• [Task item]
Could you retype, exactly and with no pictures, only the lines from the first line of the records below through the line that contains "605x232 pixels."?

•••••

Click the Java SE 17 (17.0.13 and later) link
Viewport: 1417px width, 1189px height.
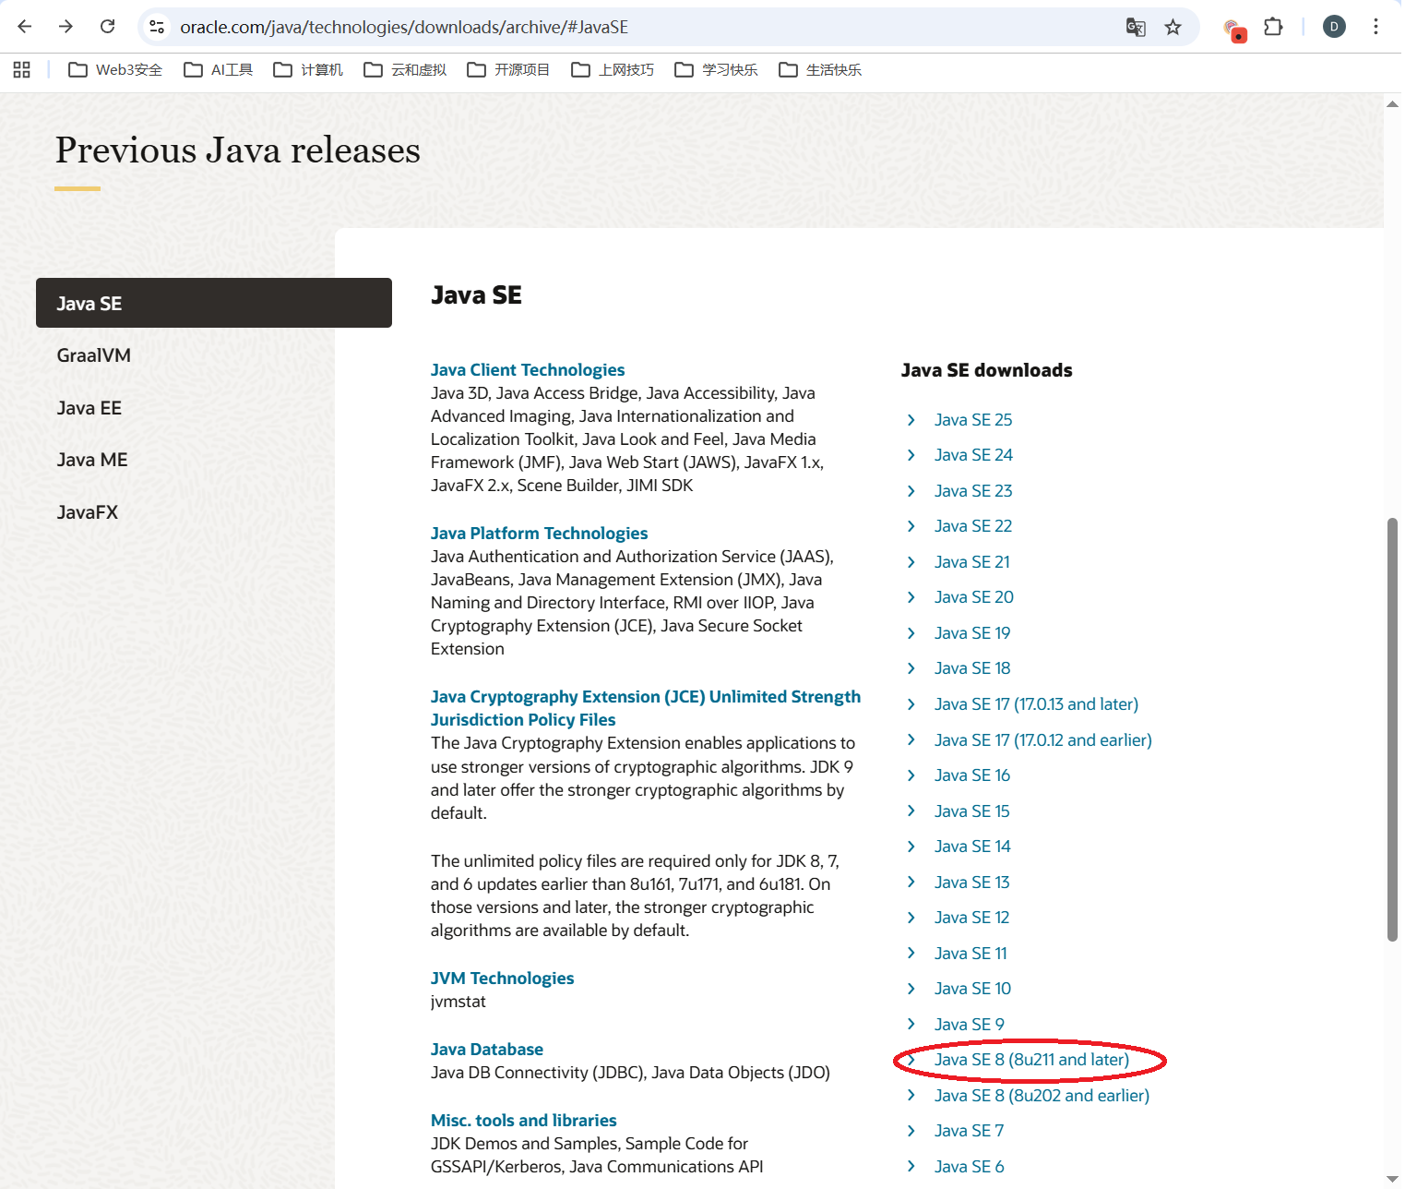point(1035,704)
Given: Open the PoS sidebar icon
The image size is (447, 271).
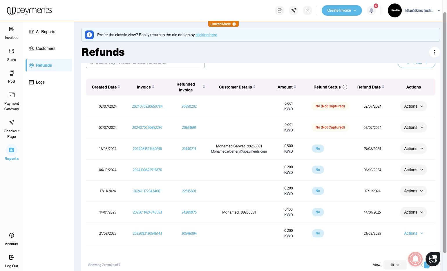Looking at the screenshot, I should point(12,73).
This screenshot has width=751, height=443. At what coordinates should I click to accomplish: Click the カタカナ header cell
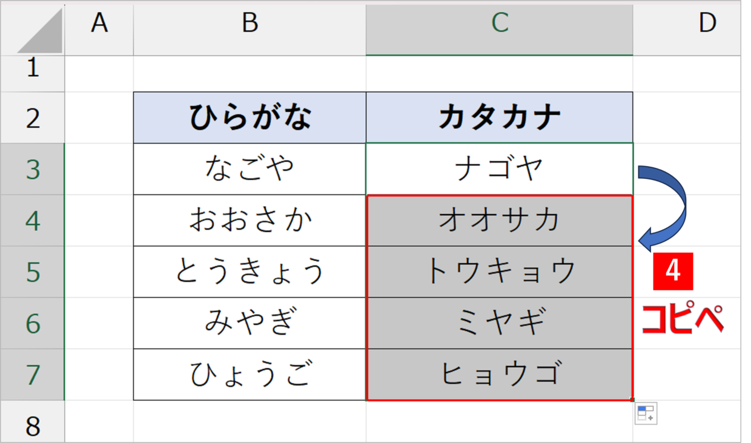coord(500,118)
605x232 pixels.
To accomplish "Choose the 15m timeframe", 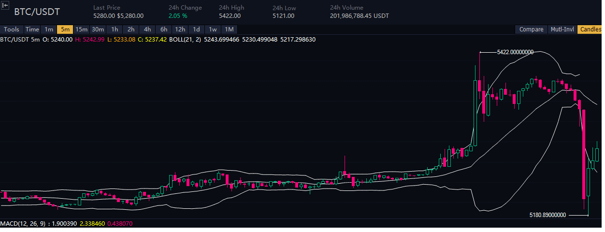I will (81, 29).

•••••

• [Output]
Click the Java SE 17 (17.0.13 and later) link
Viewport: 1417px width, 1189px height.
point(1035,704)
Given: Open the PoS sidebar icon
The image size is (447, 271).
Looking at the screenshot, I should point(12,73).
This screenshot has width=751, height=443. At what coordinates should I click to accomplish: Click the カタカナ header cell
coord(500,118)
605x232 pixels.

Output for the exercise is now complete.